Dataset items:
════════════════

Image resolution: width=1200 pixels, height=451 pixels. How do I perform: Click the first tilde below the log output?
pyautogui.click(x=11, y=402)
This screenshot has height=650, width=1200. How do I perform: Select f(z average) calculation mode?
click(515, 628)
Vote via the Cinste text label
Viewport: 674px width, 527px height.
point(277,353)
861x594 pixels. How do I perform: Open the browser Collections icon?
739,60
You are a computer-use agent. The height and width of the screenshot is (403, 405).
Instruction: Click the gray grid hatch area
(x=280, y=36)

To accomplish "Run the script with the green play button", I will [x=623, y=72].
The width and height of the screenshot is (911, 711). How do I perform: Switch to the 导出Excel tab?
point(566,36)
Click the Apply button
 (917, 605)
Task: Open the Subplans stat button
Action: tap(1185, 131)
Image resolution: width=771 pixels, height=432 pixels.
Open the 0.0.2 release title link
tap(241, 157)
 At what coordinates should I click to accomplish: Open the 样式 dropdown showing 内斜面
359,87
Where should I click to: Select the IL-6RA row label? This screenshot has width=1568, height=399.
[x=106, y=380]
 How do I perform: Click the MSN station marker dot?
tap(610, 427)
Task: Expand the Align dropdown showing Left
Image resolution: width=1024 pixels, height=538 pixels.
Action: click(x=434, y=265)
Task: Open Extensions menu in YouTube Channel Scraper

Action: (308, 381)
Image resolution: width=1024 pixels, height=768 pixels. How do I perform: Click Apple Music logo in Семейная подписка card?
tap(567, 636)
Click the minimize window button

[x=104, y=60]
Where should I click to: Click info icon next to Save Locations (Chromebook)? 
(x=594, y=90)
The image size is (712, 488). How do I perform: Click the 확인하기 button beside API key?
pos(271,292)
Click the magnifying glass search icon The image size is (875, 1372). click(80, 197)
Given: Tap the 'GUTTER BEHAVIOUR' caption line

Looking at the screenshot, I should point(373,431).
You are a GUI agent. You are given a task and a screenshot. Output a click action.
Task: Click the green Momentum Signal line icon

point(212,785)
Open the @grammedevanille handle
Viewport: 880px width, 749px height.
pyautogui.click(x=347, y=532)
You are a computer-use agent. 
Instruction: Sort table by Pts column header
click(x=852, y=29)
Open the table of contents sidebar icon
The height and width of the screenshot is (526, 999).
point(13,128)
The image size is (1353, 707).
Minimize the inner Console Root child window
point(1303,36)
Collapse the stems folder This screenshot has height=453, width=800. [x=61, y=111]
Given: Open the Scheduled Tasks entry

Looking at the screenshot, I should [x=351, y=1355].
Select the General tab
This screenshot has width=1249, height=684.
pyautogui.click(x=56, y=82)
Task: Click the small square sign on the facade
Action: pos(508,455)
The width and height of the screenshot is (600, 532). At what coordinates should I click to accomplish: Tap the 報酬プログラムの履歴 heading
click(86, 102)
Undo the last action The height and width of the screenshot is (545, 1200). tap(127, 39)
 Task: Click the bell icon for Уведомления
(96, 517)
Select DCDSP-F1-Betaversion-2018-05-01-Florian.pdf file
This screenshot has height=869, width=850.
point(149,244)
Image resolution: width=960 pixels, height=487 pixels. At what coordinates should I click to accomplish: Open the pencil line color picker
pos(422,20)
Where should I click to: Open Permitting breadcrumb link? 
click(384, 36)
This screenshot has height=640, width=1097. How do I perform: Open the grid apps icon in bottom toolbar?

════════════════

Problem statement: In the records above, the line with "Instruction: Click the gray grid hatch area" marks the start and the line with "Open the table of contents sidebar icon" marks the end; copy that stretch exactly, both lines included, and nothing else.

The answer:
Instruction: Click the gray grid hatch area
(x=280, y=36)

To accomplish "Run the script with the green play button", I will [x=623, y=72].
The width and height of the screenshot is (911, 711). How do I perform: Switch to the 导出Excel tab?
point(566,36)
Click the Apply button
 (917, 605)
Task: Open the Subplans stat button
Action: tap(1185, 131)
Image resolution: width=771 pixels, height=432 pixels.
Open the 0.0.2 release title link
tap(241, 157)
 At what coordinates should I click to accomplish: Open the 样式 dropdown showing 内斜面
359,87
Where should I click to: Select the IL-6RA row label? This screenshot has width=1568, height=399.
[x=106, y=380]
 How do I perform: Click the MSN station marker dot?
tap(610, 427)
Task: Expand the Align dropdown showing Left
Image resolution: width=1024 pixels, height=538 pixels.
Action: click(x=434, y=265)
Task: Open Extensions menu in YouTube Channel Scraper

Action: (308, 381)
Image resolution: width=1024 pixels, height=768 pixels. How do I perform: Click Apple Music logo in Семейная подписка card?
tap(567, 636)
Click the minimize window button

[x=104, y=60]
Where should I click to: Click info icon next to Save Locations (Chromebook)? 
(x=594, y=90)
The image size is (712, 488). How do I perform: Click the 확인하기 button beside API key?
pos(271,292)
Click the magnifying glass search icon The image size is (875, 1372). click(80, 197)
Given: Tap the 'GUTTER BEHAVIOUR' caption line

Looking at the screenshot, I should point(373,431).
You are a GUI agent. You are given a task and a screenshot. Output a click action.
Task: Click the green Momentum Signal line icon

point(212,785)
Open the @grammedevanille handle
Viewport: 880px width, 749px height.
pyautogui.click(x=347, y=532)
You are a computer-use agent. 
Instruction: Sort table by Pts column header
click(x=852, y=29)
Open the table of contents sidebar icon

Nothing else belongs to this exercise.